In recent times, full vehicle electrification and autonomous driving have become top trends in the automotive industry as a way of facing the tightening requirements of low transport emissions and the growing demand for automation, autonomous driving, and high performance. This transformation is enabled by the employment of X-by-wire (XBW) technologies. In XBW systems, mechanical systems are replaced by electric actuators to perform the various vehicular functions such as traction, braking, steering and suspension, bringing performance improvements, and allowing for automation and implementation of new technologies and active safety systems. These systems are crucial for proper operation and for the safety and comfort of the driving experience. Hence, it is important that they are fault-tolerant, reliable, and safe, allowing for their commercialization and mass deployment. Consequently, a conservative yet costly approach of mechanical backup or parallel redundancy is often employed. For vehicles, where safety, cost and available space are relevant issues, it is desirable to develop fault-tolerant, cost-effective, and compact solutions.
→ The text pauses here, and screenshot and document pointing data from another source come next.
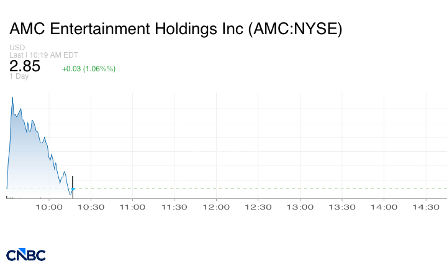This screenshot has height=279, width=447.
Task: Select the 1 Day range label
Action: (x=19, y=76)
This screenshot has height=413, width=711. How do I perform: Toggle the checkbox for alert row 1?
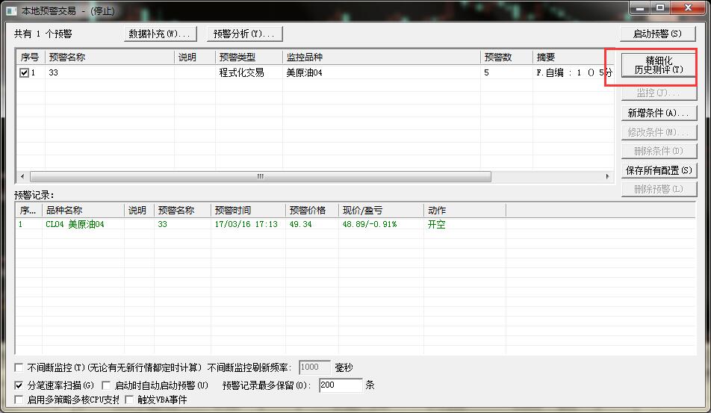point(25,73)
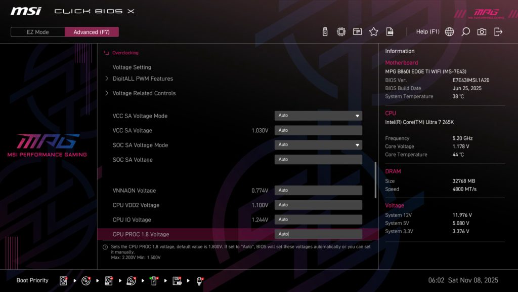Select the first hard drive in Boot Priority
Viewport: 518px width, 292px height.
[x=63, y=280]
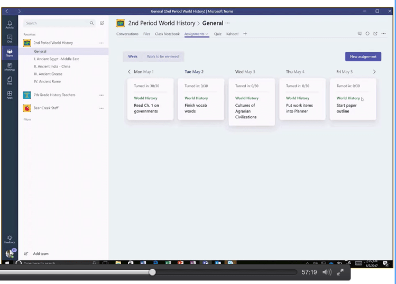Click the Search input field

click(x=56, y=23)
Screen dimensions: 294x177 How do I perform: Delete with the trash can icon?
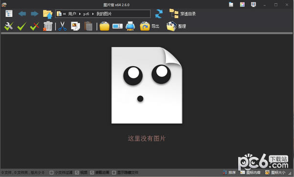48,26
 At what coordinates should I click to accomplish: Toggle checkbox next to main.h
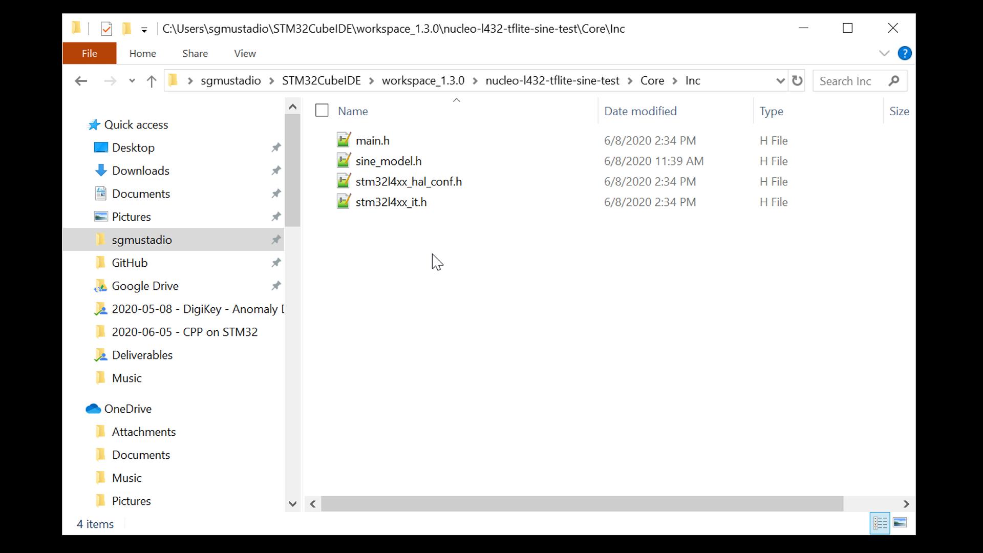click(322, 140)
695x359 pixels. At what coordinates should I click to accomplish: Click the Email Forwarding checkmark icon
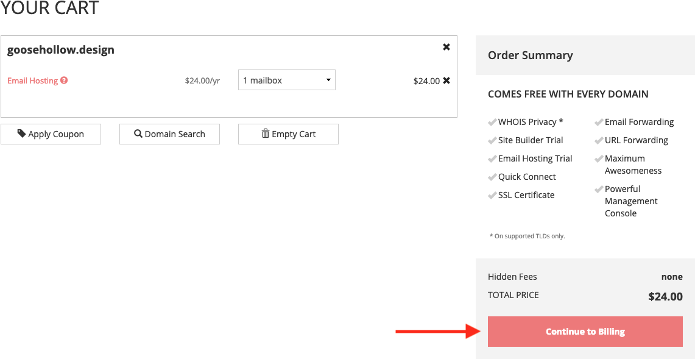[x=598, y=123]
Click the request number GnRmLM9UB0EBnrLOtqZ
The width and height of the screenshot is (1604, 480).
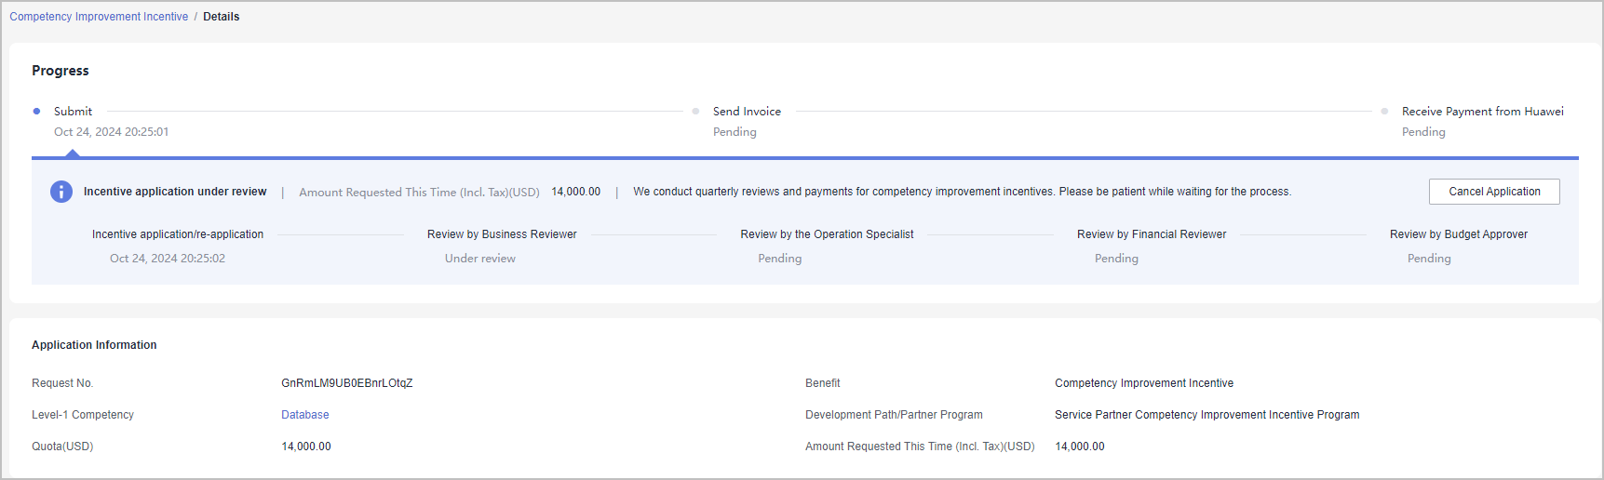click(347, 383)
XBW systems in vehicles comprise multiple actuators (one per axle or one per corner), which are typically electric motor drives. Electric motor drives are composed of a power converter, motor, controller, and feedback sensors, and generally are less reliable than mechanical systems. Particularly, the power converter is the least reliable part, thus development of fault-tolerant power converters is especially important. Furthermore, multi-motor systems pose challenges concerning coordinated control, cost, reliability, and available space. The multiport configuration combines multiple inverters into one system enabling the possibility of using reduced switch-count (RSC) topologies and sharing various components (DC-link, heatsink, controller, sensors, redundant components, fault-diagnostic and protection circuitry), both of which lead to a reduction in cost and size, and improvements in reliability. These characteristics could be exploited to realize fault-tolerant motor drives that meet the requirements of automotive XBW applications.
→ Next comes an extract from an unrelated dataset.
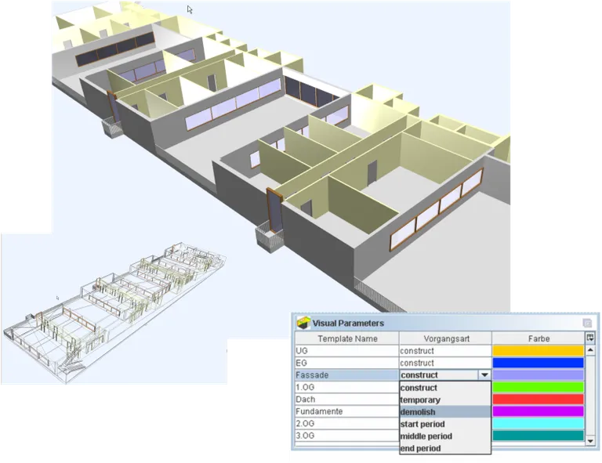Image resolution: width=602 pixels, height=463 pixels.
Task: Click the Visual Parameters panel cube icon
Action: (303, 322)
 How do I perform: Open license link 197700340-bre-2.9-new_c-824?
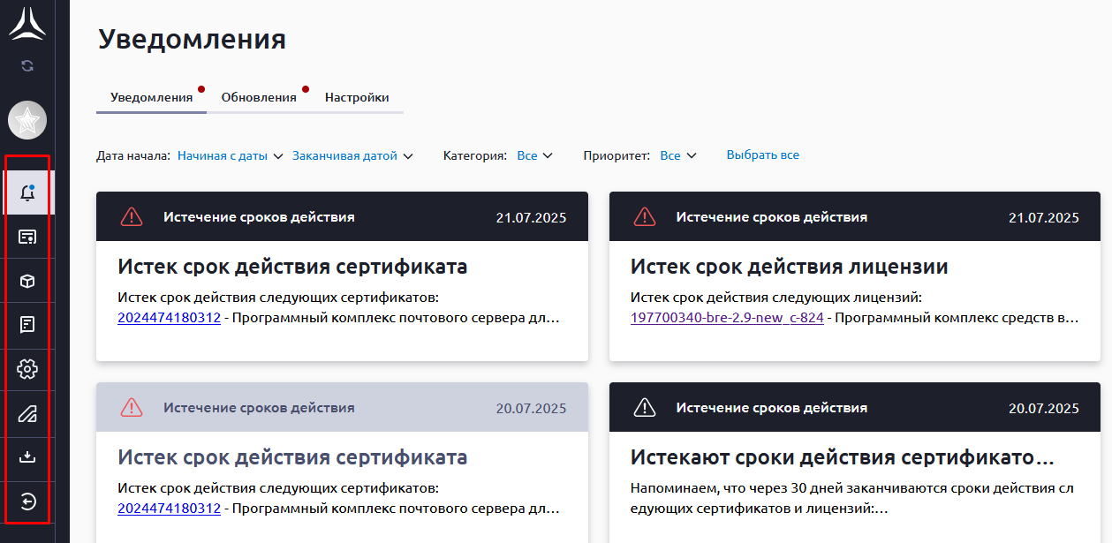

The goal of this PhD research is to design, implement, and validate multiport fault-tolerant multi-motor drive solutions for automotive XBW applications. The research lays ground for and verifies solutions that could be employed for the realization of cost-effective and compact designs. The dissertation starts by a review of research works and commercial systems employing XBW technology in vehicles, showing the prevalence of multi-motor systems and the need for developing effective solutions. Following, a thorough state-of-the art review, assessment, and comparison of RSC topologies and fault-tolerant inverter strategies is carried out. The result of which is the identification of three suitable solutions that present benefits over the conventional topology. The first one combines conventional inverters that share a redundant leg (LRI-1), in the second one a single inverter leg is shared between all motors (SL), the third topology reconfigures from a conventional inverter into a shared-leg inverter (C-SL) (applicable for dual-motor systems only). A 6-kW fault-tolerant dual-motor prototype capable of testing all proposed topologies is then designed and built, and the performance of the topologies is experimentally assessed and validated. Additionally, since both solutions based on the shared-leg concept suffer from voltage limitations, a PI-based field-weakening control scheme is developed and validated that considers the state of the two motors and simultaneously acts on both of them. Finally, taking advantage of the multiport configuration, a recently developed system-level short-circuit diagnostic method known as stray voltage capture (SVC) is also implemented. The challenges of adapting the SVC method for a multiphase drive are tackled and a fault localization algorithm is developed and experimentally validated. With the implemented short-circuit diagnostic method, the fault-tolerant control of the proposed solutions is finally validated under real short-circuit conditions.